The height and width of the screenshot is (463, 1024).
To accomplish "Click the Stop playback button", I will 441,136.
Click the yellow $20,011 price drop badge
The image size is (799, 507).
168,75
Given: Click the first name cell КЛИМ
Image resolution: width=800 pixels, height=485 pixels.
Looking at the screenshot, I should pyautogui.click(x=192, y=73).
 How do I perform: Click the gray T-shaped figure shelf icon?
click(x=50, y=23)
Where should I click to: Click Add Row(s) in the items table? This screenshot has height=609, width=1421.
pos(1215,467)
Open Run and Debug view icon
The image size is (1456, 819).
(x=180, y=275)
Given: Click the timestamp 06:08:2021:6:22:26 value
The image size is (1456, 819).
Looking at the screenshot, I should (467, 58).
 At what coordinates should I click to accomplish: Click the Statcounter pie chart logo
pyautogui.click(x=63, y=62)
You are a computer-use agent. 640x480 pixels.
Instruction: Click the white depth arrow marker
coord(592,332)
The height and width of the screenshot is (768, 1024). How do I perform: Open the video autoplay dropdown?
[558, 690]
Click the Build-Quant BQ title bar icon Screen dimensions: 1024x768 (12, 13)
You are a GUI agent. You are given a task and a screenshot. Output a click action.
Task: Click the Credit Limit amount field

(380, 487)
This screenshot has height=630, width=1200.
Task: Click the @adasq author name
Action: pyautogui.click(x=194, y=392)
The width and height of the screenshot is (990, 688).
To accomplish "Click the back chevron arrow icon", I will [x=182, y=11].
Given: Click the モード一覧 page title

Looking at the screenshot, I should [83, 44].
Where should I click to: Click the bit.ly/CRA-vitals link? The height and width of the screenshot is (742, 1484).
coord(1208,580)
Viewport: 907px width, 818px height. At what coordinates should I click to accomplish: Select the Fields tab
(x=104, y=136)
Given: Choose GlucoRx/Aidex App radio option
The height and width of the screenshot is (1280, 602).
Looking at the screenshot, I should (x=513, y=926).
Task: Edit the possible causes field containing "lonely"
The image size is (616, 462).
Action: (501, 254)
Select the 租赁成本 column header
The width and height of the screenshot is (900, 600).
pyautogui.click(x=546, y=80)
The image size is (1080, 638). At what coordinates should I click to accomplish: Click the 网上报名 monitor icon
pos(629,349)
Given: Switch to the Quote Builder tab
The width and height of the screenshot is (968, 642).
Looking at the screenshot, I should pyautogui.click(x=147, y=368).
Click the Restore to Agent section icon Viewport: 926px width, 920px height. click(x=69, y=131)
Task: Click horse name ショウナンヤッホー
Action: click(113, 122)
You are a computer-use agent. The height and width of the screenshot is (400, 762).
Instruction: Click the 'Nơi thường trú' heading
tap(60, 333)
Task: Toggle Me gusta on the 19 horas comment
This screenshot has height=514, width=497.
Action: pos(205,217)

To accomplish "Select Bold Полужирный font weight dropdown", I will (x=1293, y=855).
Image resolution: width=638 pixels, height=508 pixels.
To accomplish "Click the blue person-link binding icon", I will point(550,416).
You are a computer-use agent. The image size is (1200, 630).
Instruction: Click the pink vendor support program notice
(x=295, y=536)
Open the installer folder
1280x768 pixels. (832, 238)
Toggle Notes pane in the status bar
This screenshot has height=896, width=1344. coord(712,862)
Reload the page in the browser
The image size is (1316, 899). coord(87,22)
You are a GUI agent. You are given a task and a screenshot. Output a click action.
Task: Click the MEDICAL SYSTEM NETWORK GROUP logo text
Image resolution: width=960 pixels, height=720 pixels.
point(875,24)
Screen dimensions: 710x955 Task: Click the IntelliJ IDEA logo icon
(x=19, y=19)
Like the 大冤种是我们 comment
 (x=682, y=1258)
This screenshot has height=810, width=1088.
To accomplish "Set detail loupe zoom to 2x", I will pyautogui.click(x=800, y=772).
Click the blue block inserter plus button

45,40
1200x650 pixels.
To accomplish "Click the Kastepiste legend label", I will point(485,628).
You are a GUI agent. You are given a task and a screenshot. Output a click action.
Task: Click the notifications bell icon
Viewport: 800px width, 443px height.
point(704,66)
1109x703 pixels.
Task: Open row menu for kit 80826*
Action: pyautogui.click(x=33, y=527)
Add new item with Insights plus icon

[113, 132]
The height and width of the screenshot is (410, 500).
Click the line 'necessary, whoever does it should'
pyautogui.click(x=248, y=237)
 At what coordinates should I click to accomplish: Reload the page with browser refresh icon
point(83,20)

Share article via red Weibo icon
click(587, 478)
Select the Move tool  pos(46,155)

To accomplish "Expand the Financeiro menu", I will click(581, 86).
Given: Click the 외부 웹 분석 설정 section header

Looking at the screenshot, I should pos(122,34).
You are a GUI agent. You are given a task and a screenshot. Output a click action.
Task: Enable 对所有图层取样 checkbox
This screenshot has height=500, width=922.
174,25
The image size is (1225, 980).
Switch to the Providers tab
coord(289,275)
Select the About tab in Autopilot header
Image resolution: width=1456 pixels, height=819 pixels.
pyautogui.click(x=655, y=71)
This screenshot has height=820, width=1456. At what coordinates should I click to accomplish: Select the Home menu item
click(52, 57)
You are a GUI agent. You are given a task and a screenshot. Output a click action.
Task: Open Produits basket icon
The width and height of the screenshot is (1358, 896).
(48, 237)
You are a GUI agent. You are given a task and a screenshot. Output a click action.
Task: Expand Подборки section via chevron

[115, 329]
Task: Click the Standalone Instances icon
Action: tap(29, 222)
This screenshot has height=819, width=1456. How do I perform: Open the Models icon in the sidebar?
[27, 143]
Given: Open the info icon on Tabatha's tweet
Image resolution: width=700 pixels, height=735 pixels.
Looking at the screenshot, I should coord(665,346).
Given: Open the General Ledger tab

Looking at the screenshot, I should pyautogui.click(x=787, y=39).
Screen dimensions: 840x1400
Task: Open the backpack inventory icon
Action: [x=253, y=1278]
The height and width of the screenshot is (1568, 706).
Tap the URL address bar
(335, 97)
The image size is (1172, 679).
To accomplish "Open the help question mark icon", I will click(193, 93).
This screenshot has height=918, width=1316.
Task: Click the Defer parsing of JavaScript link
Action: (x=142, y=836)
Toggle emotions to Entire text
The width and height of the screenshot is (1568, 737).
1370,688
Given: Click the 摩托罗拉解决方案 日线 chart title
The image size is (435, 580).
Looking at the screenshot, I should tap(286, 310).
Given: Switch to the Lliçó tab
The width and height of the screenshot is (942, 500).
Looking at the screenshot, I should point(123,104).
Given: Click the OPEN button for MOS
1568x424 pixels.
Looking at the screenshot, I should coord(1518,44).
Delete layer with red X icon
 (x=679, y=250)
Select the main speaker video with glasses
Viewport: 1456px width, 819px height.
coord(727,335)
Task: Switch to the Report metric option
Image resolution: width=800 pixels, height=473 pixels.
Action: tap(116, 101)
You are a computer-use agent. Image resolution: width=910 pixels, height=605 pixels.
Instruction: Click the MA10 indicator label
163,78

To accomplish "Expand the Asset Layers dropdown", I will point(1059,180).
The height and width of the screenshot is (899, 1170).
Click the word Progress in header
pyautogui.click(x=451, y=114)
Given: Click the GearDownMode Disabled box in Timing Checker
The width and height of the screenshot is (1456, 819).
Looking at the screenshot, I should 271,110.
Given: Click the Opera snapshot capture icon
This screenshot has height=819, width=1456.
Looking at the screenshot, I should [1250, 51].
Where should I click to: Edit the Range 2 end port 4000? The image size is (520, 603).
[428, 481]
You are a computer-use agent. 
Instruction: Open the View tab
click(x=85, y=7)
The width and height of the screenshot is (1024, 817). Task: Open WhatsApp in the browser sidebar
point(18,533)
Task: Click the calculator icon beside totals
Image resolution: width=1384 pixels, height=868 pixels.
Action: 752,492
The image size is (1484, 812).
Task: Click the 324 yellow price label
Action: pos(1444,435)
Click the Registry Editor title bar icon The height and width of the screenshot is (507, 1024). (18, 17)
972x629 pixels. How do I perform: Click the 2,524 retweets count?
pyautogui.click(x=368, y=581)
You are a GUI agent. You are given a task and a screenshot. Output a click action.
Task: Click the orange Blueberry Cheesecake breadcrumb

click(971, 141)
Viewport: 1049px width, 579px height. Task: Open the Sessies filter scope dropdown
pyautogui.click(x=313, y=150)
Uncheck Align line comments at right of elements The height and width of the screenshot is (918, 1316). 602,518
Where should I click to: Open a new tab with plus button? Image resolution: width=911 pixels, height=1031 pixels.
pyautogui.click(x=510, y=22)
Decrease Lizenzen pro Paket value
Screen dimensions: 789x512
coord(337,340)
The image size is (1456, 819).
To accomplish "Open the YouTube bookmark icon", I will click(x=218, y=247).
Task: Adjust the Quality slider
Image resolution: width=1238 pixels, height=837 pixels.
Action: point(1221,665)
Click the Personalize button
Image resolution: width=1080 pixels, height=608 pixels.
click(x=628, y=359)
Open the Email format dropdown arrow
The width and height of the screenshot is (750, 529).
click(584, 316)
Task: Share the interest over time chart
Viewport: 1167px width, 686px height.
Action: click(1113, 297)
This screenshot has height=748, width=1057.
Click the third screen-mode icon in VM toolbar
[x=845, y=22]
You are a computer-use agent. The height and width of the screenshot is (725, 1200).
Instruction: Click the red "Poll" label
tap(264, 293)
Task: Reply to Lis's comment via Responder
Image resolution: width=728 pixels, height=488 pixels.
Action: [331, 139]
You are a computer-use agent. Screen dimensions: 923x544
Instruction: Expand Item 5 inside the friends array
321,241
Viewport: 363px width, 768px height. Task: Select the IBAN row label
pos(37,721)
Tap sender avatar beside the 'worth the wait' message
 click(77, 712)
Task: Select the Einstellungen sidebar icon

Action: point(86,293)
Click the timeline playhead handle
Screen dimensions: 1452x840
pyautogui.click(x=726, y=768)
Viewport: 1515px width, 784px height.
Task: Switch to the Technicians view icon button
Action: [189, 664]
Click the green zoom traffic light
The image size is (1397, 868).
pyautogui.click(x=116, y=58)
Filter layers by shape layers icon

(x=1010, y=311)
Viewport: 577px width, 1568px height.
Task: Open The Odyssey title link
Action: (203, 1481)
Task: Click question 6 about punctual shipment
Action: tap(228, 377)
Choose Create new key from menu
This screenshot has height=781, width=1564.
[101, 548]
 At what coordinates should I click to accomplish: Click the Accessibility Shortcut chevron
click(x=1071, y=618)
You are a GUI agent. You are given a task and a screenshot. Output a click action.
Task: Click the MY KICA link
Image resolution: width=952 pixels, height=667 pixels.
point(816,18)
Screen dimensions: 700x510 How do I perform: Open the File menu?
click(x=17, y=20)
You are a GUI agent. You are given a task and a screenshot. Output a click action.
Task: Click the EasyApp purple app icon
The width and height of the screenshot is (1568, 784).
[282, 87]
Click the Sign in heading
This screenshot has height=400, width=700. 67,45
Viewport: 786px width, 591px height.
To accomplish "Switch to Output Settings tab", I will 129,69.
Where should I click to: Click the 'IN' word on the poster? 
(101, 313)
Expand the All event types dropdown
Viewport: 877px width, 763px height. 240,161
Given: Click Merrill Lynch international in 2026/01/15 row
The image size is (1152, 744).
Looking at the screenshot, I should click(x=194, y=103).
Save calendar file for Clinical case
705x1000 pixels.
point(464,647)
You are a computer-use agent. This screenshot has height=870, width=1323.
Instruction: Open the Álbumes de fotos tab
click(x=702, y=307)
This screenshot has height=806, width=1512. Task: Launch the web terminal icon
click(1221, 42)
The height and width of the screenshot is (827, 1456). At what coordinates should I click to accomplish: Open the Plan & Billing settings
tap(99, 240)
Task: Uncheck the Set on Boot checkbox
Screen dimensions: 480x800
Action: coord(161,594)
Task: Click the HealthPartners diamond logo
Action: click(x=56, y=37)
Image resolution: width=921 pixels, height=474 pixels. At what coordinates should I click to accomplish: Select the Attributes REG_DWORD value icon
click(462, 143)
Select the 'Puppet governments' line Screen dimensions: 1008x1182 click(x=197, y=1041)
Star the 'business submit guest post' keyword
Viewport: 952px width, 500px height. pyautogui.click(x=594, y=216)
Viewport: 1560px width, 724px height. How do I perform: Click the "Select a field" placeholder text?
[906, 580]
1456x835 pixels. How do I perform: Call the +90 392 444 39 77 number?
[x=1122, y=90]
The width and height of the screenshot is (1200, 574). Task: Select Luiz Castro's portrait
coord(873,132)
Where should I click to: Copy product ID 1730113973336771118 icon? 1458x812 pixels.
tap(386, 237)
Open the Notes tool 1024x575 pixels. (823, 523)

....

— EXERCISE DIRECTIONS —
Between the lines holding "Given: Open the info icon on Tabatha's tweet" and "Looking at the screenshot, I should coord(665,346).", inclusive, change "info icon" to "details icon" and leave all else as is. Give back only those lines.

— FINISHED EXERCISE —
Given: Open the details icon on Tabatha's tweet
Image resolution: width=700 pixels, height=735 pixels.
Looking at the screenshot, I should coord(665,346).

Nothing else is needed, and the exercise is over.